In: Finance
Jack is 2 years old
Hes parents are saving to send him to a private school and need 140,000 when he is 15 years old
They currently have 20,000 in a fund at 7% per annum until he is 15 years old
They want to make monthly contributions to another account that pays 11% with annunal compunding.
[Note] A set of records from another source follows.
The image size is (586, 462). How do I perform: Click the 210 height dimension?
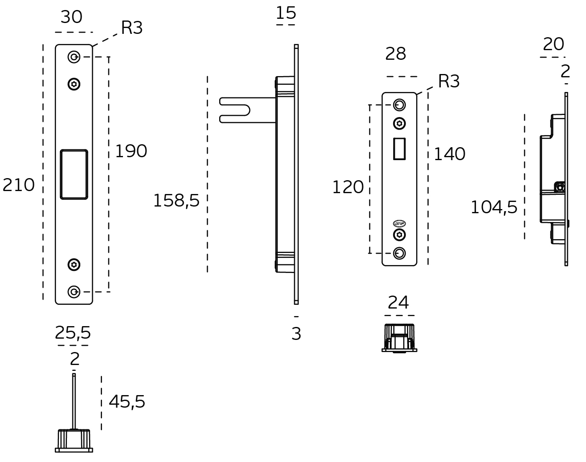coord(18,185)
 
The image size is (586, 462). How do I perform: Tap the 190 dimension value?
coord(131,151)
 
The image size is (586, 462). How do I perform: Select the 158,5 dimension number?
coord(176,201)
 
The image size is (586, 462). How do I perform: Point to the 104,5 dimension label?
coord(494,207)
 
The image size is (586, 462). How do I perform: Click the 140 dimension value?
coord(449,154)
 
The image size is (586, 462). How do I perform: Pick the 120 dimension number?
coord(348,187)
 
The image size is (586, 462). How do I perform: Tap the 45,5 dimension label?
coord(127,402)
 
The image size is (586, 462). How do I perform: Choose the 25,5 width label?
coord(73,333)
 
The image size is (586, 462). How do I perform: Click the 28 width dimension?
coord(395,54)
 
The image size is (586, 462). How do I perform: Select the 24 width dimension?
coord(398,302)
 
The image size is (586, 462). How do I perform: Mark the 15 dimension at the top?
coord(286,13)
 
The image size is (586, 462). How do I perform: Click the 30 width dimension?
coord(72,17)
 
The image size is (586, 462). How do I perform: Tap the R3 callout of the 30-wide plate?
coord(132,28)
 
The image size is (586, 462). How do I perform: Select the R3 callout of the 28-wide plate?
coord(449,82)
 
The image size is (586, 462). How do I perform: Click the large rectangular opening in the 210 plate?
coord(74,174)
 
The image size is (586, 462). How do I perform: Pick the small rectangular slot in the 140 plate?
coord(399,149)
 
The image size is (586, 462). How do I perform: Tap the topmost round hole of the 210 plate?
coord(74,57)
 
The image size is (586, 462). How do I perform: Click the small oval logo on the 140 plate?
coord(399,223)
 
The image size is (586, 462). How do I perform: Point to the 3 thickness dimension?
coord(296,334)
What is the monthly contribution to reach 140k at 15 years old
Future Value:
Future Value is Value of current asset at future date grown at given int rate or growth rate.
FV = PV (1+r)^n
Where r is Int rate per period
n - No. of periods
FV of Annuity :
Annuity is series of cash flows that are deposited at regular intervals for specific period of time. Here deposits are made at the end of the period. FV of annuity is future value of cash flows deposited at regular intervals grown at specified int rate or Growth rate to future date.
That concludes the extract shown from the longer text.